* [Description of the task]:
From the data that follows, copy every line with the string "computer".

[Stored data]
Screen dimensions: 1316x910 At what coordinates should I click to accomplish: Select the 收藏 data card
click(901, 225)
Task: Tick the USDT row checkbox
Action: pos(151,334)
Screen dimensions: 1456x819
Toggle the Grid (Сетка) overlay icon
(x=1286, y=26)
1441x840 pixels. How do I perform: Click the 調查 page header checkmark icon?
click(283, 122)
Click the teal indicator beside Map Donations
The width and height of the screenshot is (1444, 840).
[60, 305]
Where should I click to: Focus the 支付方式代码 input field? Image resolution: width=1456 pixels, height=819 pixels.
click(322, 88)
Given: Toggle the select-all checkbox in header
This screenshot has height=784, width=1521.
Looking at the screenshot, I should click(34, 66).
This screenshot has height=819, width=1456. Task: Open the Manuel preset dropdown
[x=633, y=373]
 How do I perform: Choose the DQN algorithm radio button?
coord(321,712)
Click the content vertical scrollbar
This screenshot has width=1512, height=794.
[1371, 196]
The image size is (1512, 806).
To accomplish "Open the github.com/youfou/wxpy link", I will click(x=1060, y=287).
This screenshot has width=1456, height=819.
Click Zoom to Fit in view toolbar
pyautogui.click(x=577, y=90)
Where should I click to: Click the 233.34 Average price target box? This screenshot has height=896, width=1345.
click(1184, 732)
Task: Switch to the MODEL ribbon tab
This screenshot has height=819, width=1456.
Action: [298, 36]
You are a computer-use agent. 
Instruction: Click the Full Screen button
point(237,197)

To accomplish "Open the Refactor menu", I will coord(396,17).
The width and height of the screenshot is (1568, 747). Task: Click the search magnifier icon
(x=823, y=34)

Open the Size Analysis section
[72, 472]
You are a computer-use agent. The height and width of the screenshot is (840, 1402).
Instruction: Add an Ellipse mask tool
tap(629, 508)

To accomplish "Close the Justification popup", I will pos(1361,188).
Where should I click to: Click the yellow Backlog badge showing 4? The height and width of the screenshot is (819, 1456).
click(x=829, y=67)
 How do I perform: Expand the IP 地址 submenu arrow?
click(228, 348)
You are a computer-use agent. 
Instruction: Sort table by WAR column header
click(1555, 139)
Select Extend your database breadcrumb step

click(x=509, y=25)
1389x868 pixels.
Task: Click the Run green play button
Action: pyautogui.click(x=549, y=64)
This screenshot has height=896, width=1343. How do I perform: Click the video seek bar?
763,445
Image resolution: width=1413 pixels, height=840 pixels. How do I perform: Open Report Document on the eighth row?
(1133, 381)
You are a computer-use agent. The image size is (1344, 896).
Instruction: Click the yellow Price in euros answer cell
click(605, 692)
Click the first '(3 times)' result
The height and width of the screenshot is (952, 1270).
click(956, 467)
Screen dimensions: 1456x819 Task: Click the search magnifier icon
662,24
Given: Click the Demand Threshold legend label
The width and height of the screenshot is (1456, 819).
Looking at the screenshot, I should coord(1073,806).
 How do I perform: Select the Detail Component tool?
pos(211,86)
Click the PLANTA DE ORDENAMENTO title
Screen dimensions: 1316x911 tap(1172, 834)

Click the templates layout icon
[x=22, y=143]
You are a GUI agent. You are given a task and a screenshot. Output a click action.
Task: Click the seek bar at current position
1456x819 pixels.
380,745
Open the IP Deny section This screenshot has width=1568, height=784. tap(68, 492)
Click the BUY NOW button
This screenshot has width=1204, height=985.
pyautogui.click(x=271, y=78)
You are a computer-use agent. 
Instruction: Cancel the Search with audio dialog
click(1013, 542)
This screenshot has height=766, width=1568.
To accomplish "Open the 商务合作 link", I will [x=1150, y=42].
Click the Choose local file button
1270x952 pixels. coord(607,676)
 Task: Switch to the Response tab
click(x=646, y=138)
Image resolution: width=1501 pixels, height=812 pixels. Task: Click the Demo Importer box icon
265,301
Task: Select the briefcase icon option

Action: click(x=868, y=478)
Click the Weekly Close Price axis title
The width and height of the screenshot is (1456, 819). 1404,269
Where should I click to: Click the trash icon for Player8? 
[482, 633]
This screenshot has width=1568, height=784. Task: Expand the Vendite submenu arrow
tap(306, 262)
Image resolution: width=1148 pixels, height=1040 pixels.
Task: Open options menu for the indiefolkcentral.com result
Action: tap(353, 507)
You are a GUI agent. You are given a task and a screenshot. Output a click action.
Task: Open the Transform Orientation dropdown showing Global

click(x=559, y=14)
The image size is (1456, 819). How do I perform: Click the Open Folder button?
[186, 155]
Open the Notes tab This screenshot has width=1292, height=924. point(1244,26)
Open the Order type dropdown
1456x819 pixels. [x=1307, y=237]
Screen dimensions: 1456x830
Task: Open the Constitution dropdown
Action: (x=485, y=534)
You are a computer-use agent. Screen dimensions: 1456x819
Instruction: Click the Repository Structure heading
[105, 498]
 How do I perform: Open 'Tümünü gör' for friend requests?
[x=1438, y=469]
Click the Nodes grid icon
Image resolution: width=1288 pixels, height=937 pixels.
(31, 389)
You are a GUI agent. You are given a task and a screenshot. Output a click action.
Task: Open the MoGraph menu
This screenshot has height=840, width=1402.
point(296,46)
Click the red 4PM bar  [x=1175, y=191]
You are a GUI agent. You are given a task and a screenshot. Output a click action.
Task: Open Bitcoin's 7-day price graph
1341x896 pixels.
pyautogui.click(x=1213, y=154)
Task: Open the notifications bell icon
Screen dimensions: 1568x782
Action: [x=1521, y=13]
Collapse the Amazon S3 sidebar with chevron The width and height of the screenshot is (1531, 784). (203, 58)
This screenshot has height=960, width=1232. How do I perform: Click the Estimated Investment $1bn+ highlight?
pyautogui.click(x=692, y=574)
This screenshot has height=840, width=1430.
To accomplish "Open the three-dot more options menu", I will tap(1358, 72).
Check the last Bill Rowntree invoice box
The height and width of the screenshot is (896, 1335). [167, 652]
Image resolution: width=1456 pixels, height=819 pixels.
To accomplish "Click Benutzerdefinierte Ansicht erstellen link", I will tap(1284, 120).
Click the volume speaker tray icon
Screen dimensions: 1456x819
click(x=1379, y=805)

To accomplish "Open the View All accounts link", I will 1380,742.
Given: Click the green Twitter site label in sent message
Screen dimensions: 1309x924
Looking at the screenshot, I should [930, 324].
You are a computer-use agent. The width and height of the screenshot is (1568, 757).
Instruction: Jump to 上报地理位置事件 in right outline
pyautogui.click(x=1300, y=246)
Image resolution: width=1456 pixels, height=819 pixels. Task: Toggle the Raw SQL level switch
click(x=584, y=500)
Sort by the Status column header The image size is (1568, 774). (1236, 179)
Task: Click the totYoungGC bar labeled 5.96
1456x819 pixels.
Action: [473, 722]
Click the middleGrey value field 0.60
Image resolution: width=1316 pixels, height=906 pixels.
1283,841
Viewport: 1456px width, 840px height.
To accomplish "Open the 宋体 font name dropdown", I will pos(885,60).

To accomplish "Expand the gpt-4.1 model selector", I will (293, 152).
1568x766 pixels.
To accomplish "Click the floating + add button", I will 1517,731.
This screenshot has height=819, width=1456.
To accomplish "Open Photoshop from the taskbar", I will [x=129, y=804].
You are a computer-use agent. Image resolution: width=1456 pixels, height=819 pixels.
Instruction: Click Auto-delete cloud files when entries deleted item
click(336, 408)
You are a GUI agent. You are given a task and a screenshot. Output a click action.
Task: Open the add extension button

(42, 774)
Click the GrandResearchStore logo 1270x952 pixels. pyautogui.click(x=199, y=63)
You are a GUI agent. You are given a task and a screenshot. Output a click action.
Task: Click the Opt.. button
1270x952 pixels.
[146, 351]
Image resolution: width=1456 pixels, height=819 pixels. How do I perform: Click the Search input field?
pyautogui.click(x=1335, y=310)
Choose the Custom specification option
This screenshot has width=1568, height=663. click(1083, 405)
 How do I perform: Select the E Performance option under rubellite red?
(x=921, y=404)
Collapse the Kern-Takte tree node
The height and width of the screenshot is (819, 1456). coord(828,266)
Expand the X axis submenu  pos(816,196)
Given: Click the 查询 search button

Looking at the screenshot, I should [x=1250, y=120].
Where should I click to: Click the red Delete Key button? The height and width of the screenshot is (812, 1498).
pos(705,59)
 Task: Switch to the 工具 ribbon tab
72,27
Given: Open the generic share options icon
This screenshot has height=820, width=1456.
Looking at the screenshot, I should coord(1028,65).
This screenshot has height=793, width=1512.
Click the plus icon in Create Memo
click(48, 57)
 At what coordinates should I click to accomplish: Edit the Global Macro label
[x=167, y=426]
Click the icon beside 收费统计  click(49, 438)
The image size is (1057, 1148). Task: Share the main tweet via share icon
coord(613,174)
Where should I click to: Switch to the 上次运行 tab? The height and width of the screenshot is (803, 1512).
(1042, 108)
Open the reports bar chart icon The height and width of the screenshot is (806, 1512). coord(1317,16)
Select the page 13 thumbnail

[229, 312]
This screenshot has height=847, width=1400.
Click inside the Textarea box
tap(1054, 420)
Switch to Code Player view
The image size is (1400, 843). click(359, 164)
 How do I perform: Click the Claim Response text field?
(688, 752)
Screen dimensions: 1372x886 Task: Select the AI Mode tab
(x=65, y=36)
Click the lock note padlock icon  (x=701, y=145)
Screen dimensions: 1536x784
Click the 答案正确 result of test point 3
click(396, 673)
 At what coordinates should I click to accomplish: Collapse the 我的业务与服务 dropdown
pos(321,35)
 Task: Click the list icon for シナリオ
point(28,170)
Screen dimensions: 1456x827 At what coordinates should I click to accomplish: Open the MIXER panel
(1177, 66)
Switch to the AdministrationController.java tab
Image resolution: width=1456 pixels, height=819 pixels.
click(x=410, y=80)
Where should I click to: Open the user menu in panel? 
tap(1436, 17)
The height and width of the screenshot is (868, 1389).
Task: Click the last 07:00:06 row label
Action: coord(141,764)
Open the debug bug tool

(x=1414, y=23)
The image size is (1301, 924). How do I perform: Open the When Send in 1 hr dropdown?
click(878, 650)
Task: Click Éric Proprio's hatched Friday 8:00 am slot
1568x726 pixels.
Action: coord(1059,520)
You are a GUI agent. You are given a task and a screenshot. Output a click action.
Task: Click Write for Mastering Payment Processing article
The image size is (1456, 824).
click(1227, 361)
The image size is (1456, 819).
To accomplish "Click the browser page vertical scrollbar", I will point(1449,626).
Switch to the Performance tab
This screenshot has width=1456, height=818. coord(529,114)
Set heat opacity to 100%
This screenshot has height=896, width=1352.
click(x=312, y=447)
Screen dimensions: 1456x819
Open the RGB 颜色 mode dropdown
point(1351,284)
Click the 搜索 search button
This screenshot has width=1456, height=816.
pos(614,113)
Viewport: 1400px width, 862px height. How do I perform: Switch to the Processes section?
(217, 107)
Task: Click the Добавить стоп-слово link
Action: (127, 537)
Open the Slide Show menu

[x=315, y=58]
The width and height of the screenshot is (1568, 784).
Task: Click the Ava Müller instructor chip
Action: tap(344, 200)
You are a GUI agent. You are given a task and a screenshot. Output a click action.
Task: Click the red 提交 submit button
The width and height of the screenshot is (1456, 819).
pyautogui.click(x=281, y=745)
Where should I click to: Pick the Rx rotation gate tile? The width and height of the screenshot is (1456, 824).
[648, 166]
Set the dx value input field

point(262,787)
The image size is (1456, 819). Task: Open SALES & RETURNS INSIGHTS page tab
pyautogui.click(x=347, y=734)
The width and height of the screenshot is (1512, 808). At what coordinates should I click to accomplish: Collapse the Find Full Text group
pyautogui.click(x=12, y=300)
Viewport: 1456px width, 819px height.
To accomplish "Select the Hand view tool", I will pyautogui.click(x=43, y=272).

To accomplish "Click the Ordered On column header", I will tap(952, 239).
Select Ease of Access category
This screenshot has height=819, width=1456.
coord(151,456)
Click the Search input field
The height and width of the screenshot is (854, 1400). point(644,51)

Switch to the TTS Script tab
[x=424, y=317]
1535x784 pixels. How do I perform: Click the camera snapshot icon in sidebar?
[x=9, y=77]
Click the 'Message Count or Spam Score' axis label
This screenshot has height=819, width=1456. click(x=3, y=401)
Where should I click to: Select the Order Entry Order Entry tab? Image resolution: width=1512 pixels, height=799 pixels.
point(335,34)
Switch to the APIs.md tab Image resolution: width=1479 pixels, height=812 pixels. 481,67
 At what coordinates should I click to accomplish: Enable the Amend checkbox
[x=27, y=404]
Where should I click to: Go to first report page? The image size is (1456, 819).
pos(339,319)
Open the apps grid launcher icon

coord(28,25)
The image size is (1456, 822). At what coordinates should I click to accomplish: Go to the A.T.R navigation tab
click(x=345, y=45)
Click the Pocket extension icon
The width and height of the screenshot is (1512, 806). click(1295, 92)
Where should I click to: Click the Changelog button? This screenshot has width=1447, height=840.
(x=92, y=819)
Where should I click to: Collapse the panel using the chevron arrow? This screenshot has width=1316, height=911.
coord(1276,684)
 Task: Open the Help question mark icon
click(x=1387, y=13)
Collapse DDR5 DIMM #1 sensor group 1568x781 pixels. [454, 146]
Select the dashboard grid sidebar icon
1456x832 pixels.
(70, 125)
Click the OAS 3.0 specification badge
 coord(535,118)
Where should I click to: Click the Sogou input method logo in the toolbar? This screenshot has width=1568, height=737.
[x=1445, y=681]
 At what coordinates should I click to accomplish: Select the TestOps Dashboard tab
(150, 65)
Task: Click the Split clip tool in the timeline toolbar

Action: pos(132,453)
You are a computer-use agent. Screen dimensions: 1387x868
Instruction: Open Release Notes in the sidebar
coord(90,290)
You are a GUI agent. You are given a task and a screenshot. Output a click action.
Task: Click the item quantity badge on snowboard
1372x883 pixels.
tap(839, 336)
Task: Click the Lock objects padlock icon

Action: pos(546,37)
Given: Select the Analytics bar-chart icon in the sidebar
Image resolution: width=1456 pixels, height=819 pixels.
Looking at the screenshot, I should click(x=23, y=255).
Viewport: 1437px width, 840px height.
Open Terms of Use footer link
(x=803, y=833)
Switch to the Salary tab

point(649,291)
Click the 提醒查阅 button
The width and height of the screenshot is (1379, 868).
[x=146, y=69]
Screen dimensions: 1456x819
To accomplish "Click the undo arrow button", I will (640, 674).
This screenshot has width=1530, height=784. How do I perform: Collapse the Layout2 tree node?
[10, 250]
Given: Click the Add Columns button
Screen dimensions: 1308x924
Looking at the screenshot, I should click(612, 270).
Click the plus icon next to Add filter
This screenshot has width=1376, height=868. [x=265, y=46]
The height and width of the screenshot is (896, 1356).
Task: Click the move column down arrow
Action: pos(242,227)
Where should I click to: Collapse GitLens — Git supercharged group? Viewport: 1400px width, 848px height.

* [Answer to this task]:
You are a computer-use agent. 
You are a computer-use agent. The height and width of the screenshot is (840, 1402).
You are a computer-use agent. 
You are a computer-use agent. The image size is (1344, 896).
You are a computer-use agent. 
You are a computer-use agent. Screen dimensions: 1456x819
You are a computer-use agent. The width and height of the screenshot is (1568, 757).
You are a computer-use agent. Image resolution: width=1456 pixels, height=819 pixels.
You are a computer-use agent. Screen dimensions: 1387x868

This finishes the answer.